As the extended size of the overnight tragedy became clear, straightforward questions were asked about the fire, with civil defense officials noting that the wedding hall’s exterior was being decorated with highly flammable illegal cladding.
HIGHLY FLAMMABLE
“The fire led to the collapse of parts of the hall due to the use of highly flammable, low-cost building materials that collapse within minutes when the fire breaks out,” civil defense said.
It wasn’t immediately clear why authorities in Iraq allowed the cladding to be used on the hall. Still, critics said corruption and mismanagement remain endemic two decades after the U.S.-led invasion that toppled Iraqi leader Saddam Hussein.
Similar cladding was blamed for other tragedies, such as the 2017 Grenfell Fire in London that killed 72 people in the most significant loss of life in a fire on British soil since World War II, as well as multiple high-rise fires in the United Arab Emirates.
The overnight fire was the latest disaster to strike Iraq’s shrinking Christian minority, which over the past two decades has been violently targeted by extremists, first from al-Qaida and then the Islamic State militant group.
Numerous churches were destroyed, and many Christians were killed and injured in attacks
Although the Nineveh plains, the historic homeland of Christians, recaptured from the Islamic State group six years ago, some towns are still mostly rubble and lack essential services.

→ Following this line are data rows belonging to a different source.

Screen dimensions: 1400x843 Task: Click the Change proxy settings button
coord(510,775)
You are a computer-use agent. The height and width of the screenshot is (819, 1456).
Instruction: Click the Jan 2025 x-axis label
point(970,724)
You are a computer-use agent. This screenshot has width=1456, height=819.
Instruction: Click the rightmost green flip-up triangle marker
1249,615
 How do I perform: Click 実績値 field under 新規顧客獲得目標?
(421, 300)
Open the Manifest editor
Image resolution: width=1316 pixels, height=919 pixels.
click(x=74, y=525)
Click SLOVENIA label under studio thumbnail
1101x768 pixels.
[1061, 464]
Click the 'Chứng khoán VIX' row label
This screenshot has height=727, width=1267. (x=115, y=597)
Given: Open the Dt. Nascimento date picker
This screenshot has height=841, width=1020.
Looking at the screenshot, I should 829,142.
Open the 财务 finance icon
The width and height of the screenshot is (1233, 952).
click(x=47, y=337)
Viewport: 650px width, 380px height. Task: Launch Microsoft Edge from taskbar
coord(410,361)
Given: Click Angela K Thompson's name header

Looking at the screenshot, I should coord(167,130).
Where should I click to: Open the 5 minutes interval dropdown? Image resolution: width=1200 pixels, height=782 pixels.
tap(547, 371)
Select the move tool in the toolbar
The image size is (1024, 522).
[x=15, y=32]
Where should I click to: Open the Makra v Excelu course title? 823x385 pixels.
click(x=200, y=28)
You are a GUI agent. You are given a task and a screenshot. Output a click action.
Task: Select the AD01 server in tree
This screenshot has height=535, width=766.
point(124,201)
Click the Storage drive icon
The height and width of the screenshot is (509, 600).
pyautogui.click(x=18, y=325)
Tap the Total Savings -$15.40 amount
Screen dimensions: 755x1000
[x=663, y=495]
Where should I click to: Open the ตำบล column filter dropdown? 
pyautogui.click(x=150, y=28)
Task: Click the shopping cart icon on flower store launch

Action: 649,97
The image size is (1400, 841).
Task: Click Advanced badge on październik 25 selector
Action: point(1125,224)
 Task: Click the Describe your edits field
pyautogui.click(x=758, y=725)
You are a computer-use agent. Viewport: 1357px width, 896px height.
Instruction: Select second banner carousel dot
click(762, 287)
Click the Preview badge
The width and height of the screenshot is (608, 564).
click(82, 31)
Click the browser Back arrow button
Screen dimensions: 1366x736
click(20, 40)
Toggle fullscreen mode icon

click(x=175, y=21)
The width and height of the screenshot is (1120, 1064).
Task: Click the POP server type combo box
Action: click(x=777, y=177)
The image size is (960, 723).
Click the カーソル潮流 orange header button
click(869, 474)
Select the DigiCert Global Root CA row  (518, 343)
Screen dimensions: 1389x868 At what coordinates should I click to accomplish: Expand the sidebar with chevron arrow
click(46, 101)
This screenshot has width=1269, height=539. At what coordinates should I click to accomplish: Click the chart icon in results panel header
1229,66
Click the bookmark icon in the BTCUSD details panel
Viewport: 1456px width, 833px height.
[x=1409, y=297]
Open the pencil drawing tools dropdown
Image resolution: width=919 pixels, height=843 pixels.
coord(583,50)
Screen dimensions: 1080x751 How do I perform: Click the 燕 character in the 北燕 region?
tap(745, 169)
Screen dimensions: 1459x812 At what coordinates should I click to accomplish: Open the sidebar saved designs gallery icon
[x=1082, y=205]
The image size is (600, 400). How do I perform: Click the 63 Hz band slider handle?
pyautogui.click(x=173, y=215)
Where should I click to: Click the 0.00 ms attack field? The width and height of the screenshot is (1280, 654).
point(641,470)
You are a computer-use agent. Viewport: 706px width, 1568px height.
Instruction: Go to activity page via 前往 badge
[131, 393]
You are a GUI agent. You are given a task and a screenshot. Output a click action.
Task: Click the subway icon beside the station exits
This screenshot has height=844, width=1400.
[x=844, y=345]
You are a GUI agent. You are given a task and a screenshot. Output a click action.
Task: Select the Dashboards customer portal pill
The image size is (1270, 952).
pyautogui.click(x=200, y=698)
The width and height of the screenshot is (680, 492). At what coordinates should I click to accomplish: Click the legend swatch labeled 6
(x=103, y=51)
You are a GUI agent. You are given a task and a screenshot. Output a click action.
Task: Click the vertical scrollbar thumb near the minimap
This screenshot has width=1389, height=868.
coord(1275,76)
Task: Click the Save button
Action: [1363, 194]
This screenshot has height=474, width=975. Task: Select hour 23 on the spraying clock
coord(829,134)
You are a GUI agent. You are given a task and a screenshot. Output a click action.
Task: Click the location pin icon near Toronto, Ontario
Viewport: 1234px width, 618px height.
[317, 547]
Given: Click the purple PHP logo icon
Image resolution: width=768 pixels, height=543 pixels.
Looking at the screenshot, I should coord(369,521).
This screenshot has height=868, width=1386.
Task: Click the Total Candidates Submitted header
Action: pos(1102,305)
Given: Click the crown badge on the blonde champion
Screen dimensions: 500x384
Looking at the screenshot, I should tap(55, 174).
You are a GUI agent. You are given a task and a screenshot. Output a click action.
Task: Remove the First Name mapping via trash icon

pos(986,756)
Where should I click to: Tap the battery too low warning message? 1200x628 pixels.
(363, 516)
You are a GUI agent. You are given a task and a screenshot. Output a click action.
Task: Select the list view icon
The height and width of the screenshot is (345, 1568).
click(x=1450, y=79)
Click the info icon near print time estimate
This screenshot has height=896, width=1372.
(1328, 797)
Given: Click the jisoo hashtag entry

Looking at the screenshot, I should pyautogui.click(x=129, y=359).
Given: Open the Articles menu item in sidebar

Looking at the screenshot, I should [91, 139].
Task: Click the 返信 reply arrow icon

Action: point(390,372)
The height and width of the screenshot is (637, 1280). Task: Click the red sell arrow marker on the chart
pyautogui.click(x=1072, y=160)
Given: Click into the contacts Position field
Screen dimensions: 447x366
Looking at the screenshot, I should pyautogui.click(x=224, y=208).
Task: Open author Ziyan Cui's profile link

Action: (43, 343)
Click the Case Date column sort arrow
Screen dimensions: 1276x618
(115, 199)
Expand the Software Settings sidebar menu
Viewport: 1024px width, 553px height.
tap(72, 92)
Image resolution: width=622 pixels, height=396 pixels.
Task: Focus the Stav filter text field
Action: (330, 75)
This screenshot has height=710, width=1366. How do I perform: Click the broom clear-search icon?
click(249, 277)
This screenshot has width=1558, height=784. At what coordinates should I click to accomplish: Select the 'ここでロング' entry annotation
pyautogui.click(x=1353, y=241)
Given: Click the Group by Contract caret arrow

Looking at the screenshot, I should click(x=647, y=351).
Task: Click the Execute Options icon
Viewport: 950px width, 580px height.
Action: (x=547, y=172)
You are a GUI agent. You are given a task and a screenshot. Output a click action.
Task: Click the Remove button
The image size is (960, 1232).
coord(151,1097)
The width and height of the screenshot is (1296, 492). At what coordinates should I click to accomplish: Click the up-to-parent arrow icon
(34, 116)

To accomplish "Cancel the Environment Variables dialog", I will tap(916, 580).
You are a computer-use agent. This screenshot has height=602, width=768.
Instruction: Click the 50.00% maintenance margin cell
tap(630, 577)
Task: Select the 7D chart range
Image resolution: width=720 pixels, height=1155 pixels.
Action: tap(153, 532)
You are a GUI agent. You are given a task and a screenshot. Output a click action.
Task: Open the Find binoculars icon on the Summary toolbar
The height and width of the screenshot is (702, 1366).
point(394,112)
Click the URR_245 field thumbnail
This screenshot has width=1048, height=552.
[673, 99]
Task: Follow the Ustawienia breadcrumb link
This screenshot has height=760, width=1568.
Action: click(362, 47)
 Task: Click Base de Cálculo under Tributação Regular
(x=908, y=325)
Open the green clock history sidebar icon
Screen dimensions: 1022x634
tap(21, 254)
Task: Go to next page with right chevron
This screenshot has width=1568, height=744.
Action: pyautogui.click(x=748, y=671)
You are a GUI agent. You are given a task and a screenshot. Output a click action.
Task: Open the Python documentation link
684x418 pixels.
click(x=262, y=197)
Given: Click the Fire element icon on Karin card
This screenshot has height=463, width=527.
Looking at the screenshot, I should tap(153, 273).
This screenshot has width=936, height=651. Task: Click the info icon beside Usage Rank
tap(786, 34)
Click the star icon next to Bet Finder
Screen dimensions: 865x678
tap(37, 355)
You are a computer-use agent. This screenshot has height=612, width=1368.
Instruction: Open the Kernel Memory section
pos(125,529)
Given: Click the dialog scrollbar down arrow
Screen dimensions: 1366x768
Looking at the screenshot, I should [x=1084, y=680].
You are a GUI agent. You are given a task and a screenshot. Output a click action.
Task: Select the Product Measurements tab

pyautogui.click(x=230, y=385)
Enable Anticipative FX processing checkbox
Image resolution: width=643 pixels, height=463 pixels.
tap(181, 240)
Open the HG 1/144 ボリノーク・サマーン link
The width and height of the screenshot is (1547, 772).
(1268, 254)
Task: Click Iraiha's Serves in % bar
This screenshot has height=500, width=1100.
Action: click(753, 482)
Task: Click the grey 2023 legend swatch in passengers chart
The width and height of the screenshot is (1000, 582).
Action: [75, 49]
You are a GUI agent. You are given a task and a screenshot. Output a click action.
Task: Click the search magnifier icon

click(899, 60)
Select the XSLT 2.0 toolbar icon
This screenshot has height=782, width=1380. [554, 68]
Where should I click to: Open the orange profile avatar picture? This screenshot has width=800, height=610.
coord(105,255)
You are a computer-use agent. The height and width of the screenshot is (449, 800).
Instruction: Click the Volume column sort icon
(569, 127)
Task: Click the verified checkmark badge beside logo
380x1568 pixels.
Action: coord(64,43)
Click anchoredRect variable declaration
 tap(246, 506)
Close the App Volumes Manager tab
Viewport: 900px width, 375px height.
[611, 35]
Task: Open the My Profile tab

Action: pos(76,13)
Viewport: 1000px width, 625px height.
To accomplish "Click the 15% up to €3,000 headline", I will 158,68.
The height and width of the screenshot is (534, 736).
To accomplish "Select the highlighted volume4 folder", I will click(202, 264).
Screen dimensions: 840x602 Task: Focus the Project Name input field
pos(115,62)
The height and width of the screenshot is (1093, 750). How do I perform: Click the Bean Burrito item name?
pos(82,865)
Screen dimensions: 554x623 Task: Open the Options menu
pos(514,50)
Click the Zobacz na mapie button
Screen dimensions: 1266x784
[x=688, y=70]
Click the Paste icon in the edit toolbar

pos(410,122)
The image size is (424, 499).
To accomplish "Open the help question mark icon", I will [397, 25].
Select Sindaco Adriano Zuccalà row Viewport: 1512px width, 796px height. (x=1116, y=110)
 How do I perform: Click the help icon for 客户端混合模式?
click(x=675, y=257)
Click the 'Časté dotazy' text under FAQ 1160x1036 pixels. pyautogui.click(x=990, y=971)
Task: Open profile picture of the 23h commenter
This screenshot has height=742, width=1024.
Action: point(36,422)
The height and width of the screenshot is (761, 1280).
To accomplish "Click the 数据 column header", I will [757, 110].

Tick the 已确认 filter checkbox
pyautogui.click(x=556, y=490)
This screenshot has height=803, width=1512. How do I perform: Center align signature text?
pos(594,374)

Many Christians have left for Europe, Australia, or the United States, while many live as refugees elsewhere in the Middle East.
The number of Christians in Iraq today is estimated at 150,000, compared to 1.5 million in 2003. Iraq’s total mainly Muslim population is more than 40 million, according to official estimates.
The area where the tragedy took place was the scene of a visit by Pope Francis in March 2021, who has expressed concern about Christians in Iraq.